Pendant la dernière guerre, dans une petite ville occupée par les Allemands, un parachutiste anglais se cache chez le Maire. Bonne vision de la France occupée avec ses lâches et ses héros. Assez bien réalisé par Lautner. Belle chanson au début du film, et au milieu (à 30'). Musique de Delerue. Les acteurs sont excellents, Blier en tête, les dialogues sont de qualité. Le scénario est classique, l'histoire est simple mais acceptable car ce n'est pas niais. Ca manque quand même un peu de style, mais le film n'est pas sans qualité. (Par contre la romance franco-allemande est convenue). L'aspect historique est très bien reconstitué. Bons documents historique d'époque. La musique est bonne, bien placée dans le film. Un des meilleurs films de Lautner. Film qui demande à être réévalué. PS. 2 très belles chansons dans ce film.
Ceux qui doutent de Lautner, je vous conseille ce film. Difficile de croire qu'il est de lui et qu'il s'agisse d'un deuxième film.

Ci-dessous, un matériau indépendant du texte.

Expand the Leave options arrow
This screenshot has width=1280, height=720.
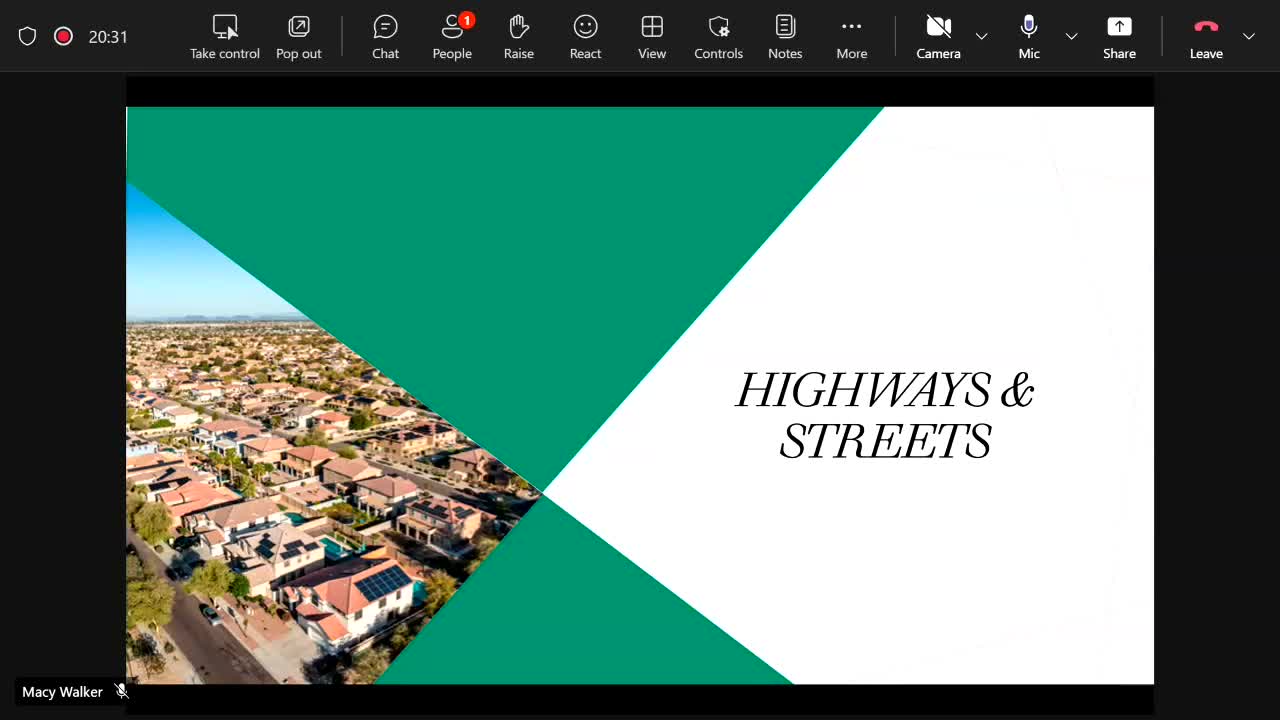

Combien de film de 61 ont cette qualité ? Très peu à mon avis. Qualité visuelle, effets spéciaux mais aussi profondeur du scénario.
Bien entendu il fallait sans doute être proche de cette guerre pour comprendre à ce point la nature humaine et la retranscrire de la sorte.
Si vous aimez Bernard Blier, ne passez pas votre chemin, il faut le voir dans ce film car il y est excellent mais aussi magnifique d'humanité. Un homme reste un homme, d'où qu'il vienne.
D'autres ne le pensent pas, chacun sa cause.
Je n'ai jamais vu ce film à la télévision et je le déplore sérieusement. C'est une pépite. Ceci dit, j'aime encore aujourd'hui tomber sur ce genre de pépites et me dire qu'il y a encore tellement de beaux film à regarder. Magnifique, vraiment.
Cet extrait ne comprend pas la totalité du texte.